[READING TEXT]:
Why can I compile and run this code? Isn't the array too large? How is memory allocated to this array?

#include <iostream>
#define Nbig 10000000000000000
int main() {
int x[Nbig];
x[Nbig-1]=100;
    std::cout <<"x[Nbig-1]= "<< x[Nbig-1] <<"\n\n";
    return 0;
}

I thought when a static array is declared, a chunk of RAM should be allocated to it and when I assign a value to say x[1000], the memory bytes at the 'x 1000*4' address (4 for int and x the address of the first element) should represent the value. I tried googling and read about static and dynamics allocation, heap and stack, RAM itsel but didn't find my answer anywhere. Additional information that might help: I'm using linux with 32GB RAM and and compile the code with gcc.

CodePudding user response:

I thought when a static array is declared, a chunk of RAM should be allocated to it

That is an implementation detail of the C implementation. You are asking for an array of the given size on the language level. The compiler has to compile the program in such a way that it behaves as the language specifies programs using arrays to behave. The language standard makes no mention of RAM or a stack and allows arrays of any arbitrary size up to an implementation-defined limit. How the compiler uses memory to provide for this behavior of the program is completely up to the compiler. If it can figure out that e.g. no RAM use is required to make the program behave equivalently to the specification, then it doesn't need to use any.

Since you use only one element of the array, there is clearly no need to reserve memory for the whole array and using less memory than asked for is also a desirable optimization, so it is not surprising that a compiler would choose to not allocate memory for the rest of the array. Even further it is obvious that you are only using the single element of the array to pass a constant to std::cout, so the compiler can completely avoid reserving memory for the array and just pass the constant directly to std::cout << in a register.

CodePudding user response:

If the address of an automatic-duration object is never exposed to outside code or otherwise used in ways a compiler can't fully track, and if a compiler can "understand" everything that is done with the object, the compiler need not allocate actual storage for the object.

In this case, some compilers would probably be able to see that only one element of the array is ever read, and it's always written with the value 100, and thus there is no need to allocate any storage for the array. Instead, any operation that would read the array may be replaced with operation that loads the constant 100.

CodePudding user response:

FYI, this code:

int main() {
    int x[Nbig];

attempts to allocate x on the stack (it's local to the function main and is not explicitly declared static). Typically, the max size of the stack is somewhere around a couple of megabytes, so your array won't fit. Most compilers know this and will refuse to compile this code. If it does compile, it will almost certainly fail at runtime.

In your case, the compiler will have optimized the whole thing away, since you only use one element.

If you need a compile-time array that can be allocated, make it static, like this:

int main() {
    static int x[Nbig];

Or:

 int x[Nbig];
 int main() {

(ignoring the fact that your #define may have been truncated)

This will allocate the array in the fixed-size data segment.

[Saved data entries]
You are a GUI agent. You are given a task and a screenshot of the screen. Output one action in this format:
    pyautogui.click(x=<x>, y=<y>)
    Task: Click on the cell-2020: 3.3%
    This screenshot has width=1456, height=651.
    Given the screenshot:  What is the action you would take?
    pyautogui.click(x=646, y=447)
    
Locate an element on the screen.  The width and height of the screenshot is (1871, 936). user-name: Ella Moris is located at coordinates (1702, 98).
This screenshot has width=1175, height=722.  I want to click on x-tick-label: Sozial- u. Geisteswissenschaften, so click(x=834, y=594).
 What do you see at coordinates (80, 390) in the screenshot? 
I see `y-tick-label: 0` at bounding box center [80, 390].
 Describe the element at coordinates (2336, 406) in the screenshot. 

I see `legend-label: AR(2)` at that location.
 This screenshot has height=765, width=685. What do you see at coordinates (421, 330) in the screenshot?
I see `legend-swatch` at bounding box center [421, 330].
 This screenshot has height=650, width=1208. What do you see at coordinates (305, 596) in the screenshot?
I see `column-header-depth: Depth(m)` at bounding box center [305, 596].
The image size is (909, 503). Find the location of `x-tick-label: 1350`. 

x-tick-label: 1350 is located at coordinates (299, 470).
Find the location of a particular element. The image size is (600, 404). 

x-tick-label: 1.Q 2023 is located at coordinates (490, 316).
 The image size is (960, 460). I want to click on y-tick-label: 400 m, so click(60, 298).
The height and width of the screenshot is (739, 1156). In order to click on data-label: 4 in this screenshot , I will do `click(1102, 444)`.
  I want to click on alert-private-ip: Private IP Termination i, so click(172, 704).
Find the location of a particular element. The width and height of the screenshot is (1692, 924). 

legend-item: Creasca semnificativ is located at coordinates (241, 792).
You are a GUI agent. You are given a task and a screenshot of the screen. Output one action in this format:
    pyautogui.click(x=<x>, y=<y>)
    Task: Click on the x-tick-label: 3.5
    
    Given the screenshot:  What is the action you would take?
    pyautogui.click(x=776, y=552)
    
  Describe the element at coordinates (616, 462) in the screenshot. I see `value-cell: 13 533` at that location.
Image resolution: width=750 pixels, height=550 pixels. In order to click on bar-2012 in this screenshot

[PROBLEM]: According to the reading text on the oversized array, what is the usual maximum size of the stack?

[EXPECTED ANSWER]: Somewhere around a couple of megabytes.